-- START RECORDS SUPPLIED --

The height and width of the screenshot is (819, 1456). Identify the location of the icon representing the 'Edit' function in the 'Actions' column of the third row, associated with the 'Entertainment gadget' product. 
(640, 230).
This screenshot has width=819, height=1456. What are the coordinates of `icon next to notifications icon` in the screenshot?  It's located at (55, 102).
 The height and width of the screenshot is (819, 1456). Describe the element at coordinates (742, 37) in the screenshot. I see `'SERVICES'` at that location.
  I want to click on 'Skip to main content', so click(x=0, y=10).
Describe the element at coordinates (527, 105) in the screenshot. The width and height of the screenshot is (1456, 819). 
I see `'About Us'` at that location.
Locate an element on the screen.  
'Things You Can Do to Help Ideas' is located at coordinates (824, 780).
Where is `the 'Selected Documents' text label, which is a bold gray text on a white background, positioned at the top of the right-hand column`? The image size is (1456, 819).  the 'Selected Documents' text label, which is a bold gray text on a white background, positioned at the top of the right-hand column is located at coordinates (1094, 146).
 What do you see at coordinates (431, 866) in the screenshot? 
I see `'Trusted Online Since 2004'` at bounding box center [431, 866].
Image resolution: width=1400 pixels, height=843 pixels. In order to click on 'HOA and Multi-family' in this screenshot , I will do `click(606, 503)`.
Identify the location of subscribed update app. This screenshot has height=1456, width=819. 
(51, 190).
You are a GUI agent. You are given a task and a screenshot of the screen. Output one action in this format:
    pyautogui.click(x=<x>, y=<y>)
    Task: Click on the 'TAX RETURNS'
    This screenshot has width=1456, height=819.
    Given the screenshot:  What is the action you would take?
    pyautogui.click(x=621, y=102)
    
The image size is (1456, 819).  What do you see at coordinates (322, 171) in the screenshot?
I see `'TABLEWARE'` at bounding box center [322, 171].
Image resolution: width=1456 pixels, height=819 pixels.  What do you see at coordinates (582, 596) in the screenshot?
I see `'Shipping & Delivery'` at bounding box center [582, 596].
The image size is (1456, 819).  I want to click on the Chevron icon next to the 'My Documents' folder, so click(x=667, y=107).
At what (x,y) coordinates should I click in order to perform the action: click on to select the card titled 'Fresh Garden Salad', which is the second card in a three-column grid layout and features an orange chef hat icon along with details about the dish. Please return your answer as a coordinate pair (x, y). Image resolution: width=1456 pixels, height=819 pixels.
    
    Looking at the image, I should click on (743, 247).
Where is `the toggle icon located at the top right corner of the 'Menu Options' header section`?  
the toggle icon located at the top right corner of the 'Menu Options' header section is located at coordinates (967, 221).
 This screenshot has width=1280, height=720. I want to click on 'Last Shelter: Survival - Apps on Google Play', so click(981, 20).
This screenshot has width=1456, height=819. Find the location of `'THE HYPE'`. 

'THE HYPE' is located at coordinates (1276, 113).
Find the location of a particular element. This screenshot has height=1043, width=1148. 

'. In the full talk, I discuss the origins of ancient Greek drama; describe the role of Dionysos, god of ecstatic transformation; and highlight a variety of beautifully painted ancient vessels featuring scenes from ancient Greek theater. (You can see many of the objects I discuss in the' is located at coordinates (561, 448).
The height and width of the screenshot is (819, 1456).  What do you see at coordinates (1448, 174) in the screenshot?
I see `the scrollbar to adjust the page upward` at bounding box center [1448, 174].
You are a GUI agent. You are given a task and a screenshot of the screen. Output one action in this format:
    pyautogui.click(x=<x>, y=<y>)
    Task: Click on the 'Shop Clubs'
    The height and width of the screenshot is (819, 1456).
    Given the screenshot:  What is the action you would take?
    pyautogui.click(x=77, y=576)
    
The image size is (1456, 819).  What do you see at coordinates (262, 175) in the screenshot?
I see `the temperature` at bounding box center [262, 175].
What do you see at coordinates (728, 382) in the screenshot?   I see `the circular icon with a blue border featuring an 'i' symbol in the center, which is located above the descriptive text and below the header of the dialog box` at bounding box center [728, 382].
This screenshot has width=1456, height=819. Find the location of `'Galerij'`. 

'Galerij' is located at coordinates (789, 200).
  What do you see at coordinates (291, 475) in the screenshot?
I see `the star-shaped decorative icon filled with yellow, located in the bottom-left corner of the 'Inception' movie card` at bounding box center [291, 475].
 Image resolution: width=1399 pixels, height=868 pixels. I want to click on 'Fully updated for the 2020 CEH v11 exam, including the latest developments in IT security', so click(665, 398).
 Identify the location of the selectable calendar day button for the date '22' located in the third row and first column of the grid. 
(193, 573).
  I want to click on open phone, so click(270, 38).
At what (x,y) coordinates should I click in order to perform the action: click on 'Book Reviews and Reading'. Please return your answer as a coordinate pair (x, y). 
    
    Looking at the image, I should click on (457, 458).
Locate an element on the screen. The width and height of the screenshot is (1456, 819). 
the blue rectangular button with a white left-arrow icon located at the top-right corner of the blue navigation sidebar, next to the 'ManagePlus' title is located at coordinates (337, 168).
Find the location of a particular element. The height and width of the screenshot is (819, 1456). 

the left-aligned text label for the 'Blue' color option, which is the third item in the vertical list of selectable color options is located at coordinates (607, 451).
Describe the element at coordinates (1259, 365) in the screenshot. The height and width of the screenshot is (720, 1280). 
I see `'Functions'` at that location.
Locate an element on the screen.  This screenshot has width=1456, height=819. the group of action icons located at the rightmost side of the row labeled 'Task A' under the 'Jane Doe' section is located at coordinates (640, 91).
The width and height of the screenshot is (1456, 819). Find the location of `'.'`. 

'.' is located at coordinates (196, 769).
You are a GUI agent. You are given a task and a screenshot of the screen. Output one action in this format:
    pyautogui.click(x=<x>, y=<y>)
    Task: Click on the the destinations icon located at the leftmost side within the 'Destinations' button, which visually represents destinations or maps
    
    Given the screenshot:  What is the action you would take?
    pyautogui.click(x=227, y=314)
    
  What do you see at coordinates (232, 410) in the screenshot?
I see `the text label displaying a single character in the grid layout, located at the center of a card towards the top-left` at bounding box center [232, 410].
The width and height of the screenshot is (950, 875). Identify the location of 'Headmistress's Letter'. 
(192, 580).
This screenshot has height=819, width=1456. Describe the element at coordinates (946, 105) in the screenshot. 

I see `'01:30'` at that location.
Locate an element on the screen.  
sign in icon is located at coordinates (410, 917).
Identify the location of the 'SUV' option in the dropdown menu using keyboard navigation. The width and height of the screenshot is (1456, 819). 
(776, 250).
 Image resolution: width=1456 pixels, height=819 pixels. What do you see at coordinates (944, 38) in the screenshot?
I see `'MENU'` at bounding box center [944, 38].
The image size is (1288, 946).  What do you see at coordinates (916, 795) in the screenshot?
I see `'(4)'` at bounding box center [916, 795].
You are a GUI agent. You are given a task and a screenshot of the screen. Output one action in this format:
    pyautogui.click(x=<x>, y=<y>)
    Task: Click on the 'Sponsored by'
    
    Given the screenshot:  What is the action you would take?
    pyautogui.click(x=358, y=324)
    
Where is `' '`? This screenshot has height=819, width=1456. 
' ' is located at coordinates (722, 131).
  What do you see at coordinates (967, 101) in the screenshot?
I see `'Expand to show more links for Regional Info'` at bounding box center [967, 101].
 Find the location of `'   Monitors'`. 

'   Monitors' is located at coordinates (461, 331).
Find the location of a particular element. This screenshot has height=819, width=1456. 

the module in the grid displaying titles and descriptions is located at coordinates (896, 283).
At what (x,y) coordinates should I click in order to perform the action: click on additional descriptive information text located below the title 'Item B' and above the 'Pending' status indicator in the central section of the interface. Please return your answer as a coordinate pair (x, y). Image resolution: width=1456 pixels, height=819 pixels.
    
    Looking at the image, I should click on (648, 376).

-- END RECORDS SUPPLIED --

THE EXERCISE
Could you edit the entries above by replacing "Entertainment gadget" with "Office gadget" and keeping every other line unchanged?

WRITTEN SOLUTION
The height and width of the screenshot is (819, 1456). Identify the location of the icon representing the 'Edit' function in the 'Actions' column of the third row, associated with the 'Office gadget' product. 
(640, 230).
This screenshot has width=819, height=1456. What are the coordinates of `icon next to notifications icon` in the screenshot?  It's located at (55, 102).
 The height and width of the screenshot is (819, 1456). Describe the element at coordinates (742, 37) in the screenshot. I see `'SERVICES'` at that location.
  I want to click on 'Skip to main content', so click(x=0, y=10).
Describe the element at coordinates (527, 105) in the screenshot. The width and height of the screenshot is (1456, 819). 
I see `'About Us'` at that location.
Locate an element on the screen.  
'Things You Can Do to Help Ideas' is located at coordinates (824, 780).
Where is `the 'Selected Documents' text label, which is a bold gray text on a white background, positioned at the top of the right-hand column`? The image size is (1456, 819).  the 'Selected Documents' text label, which is a bold gray text on a white background, positioned at the top of the right-hand column is located at coordinates (1094, 146).
 What do you see at coordinates (431, 866) in the screenshot? 
I see `'Trusted Online Since 2004'` at bounding box center [431, 866].
Image resolution: width=1400 pixels, height=843 pixels. In order to click on 'HOA and Multi-family' in this screenshot , I will do `click(606, 503)`.
Identify the location of subscribed update app. This screenshot has height=1456, width=819. 
(51, 190).
You are a GUI agent. You are given a task and a screenshot of the screen. Output one action in this format:
    pyautogui.click(x=<x>, y=<y>)
    Task: Click on the 'TAX RETURNS'
    This screenshot has width=1456, height=819.
    Given the screenshot:  What is the action you would take?
    pyautogui.click(x=621, y=102)
    
The image size is (1456, 819).  What do you see at coordinates (322, 171) in the screenshot?
I see `'TABLEWARE'` at bounding box center [322, 171].
Image resolution: width=1456 pixels, height=819 pixels.  What do you see at coordinates (582, 596) in the screenshot?
I see `'Shipping & Delivery'` at bounding box center [582, 596].
The image size is (1456, 819).  I want to click on the Chevron icon next to the 'My Documents' folder, so click(x=667, y=107).
At what (x,y) coordinates should I click in order to perform the action: click on to select the card titled 'Fresh Garden Salad', which is the second card in a three-column grid layout and features an orange chef hat icon along with details about the dish. Please return your answer as a coordinate pair (x, y). Image resolution: width=1456 pixels, height=819 pixels.
    
    Looking at the image, I should click on (743, 247).
Where is `the toggle icon located at the top right corner of the 'Menu Options' header section`?  
the toggle icon located at the top right corner of the 'Menu Options' header section is located at coordinates (967, 221).
 This screenshot has width=1280, height=720. I want to click on 'Last Shelter: Survival - Apps on Google Play', so click(981, 20).
This screenshot has width=1456, height=819. Find the location of `'THE HYPE'`. 

'THE HYPE' is located at coordinates (1276, 113).
Find the location of a particular element. This screenshot has height=1043, width=1148. 

'. In the full talk, I discuss the origins of ancient Greek drama; describe the role of Dionysos, god of ecstatic transformation; and highlight a variety of beautifully painted ancient vessels featuring scenes from ancient Greek theater. (You can see many of the objects I discuss in the' is located at coordinates (561, 448).
The height and width of the screenshot is (819, 1456).  What do you see at coordinates (1448, 174) in the screenshot?
I see `the scrollbar to adjust the page upward` at bounding box center [1448, 174].
You are a GUI agent. You are given a task and a screenshot of the screen. Output one action in this format:
    pyautogui.click(x=<x>, y=<y>)
    Task: Click on the 'Shop Clubs'
    The height and width of the screenshot is (819, 1456).
    Given the screenshot:  What is the action you would take?
    pyautogui.click(x=77, y=576)
    
The image size is (1456, 819).  What do you see at coordinates (262, 175) in the screenshot?
I see `the temperature` at bounding box center [262, 175].
What do you see at coordinates (728, 382) in the screenshot?   I see `the circular icon with a blue border featuring an 'i' symbol in the center, which is located above the descriptive text and below the header of the dialog box` at bounding box center [728, 382].
This screenshot has width=1456, height=819. Find the location of `'Galerij'`. 

'Galerij' is located at coordinates (789, 200).
  What do you see at coordinates (291, 475) in the screenshot?
I see `the star-shaped decorative icon filled with yellow, located in the bottom-left corner of the 'Inception' movie card` at bounding box center [291, 475].
 Image resolution: width=1399 pixels, height=868 pixels. I want to click on 'Fully updated for the 2020 CEH v11 exam, including the latest developments in IT security', so click(665, 398).
 Identify the location of the selectable calendar day button for the date '22' located in the third row and first column of the grid. 
(193, 573).
  I want to click on open phone, so click(270, 38).
At what (x,y) coordinates should I click in order to perform the action: click on 'Book Reviews and Reading'. Please return your answer as a coordinate pair (x, y). 
    
    Looking at the image, I should click on (457, 458).
Locate an element on the screen. The width and height of the screenshot is (1456, 819). 
the blue rectangular button with a white left-arrow icon located at the top-right corner of the blue navigation sidebar, next to the 'ManagePlus' title is located at coordinates (337, 168).
Find the location of a particular element. The height and width of the screenshot is (819, 1456). 

the left-aligned text label for the 'Blue' color option, which is the third item in the vertical list of selectable color options is located at coordinates (607, 451).
Describe the element at coordinates (1259, 365) in the screenshot. The height and width of the screenshot is (720, 1280). 
I see `'Functions'` at that location.
Locate an element on the screen.  This screenshot has width=1456, height=819. the group of action icons located at the rightmost side of the row labeled 'Task A' under the 'Jane Doe' section is located at coordinates (640, 91).
The width and height of the screenshot is (1456, 819). Find the location of `'.'`. 

'.' is located at coordinates (196, 769).
You are a GUI agent. You are given a task and a screenshot of the screen. Output one action in this format:
    pyautogui.click(x=<x>, y=<y>)
    Task: Click on the the destinations icon located at the leftmost side within the 'Destinations' button, which visually represents destinations or maps
    
    Given the screenshot:  What is the action you would take?
    pyautogui.click(x=227, y=314)
    
  What do you see at coordinates (232, 410) in the screenshot?
I see `the text label displaying a single character in the grid layout, located at the center of a card towards the top-left` at bounding box center [232, 410].
The width and height of the screenshot is (950, 875). Identify the location of 'Headmistress's Letter'. 
(192, 580).
This screenshot has height=819, width=1456. Describe the element at coordinates (946, 105) in the screenshot. 

I see `'01:30'` at that location.
Locate an element on the screen.  
sign in icon is located at coordinates (410, 917).
Identify the location of the 'SUV' option in the dropdown menu using keyboard navigation. The width and height of the screenshot is (1456, 819). 
(776, 250).
 Image resolution: width=1456 pixels, height=819 pixels. What do you see at coordinates (944, 38) in the screenshot?
I see `'MENU'` at bounding box center [944, 38].
The image size is (1288, 946).  What do you see at coordinates (916, 795) in the screenshot?
I see `'(4)'` at bounding box center [916, 795].
You are a GUI agent. You are given a task and a screenshot of the screen. Output one action in this format:
    pyautogui.click(x=<x>, y=<y>)
    Task: Click on the 'Sponsored by'
    
    Given the screenshot:  What is the action you would take?
    pyautogui.click(x=358, y=324)
    
Where is `' '`? This screenshot has height=819, width=1456. 
' ' is located at coordinates (722, 131).
  What do you see at coordinates (967, 101) in the screenshot?
I see `'Expand to show more links for Regional Info'` at bounding box center [967, 101].
 Find the location of `'   Monitors'`. 

'   Monitors' is located at coordinates (461, 331).
Find the location of a particular element. This screenshot has height=819, width=1456. 

the module in the grid displaying titles and descriptions is located at coordinates (896, 283).
At what (x,y) coordinates should I click in order to perform the action: click on additional descriptive information text located below the title 'Item B' and above the 'Pending' status indicator in the central section of the interface. Please return your answer as a coordinate pair (x, y). Image resolution: width=1456 pixels, height=819 pixels.
    
    Looking at the image, I should click on (648, 376).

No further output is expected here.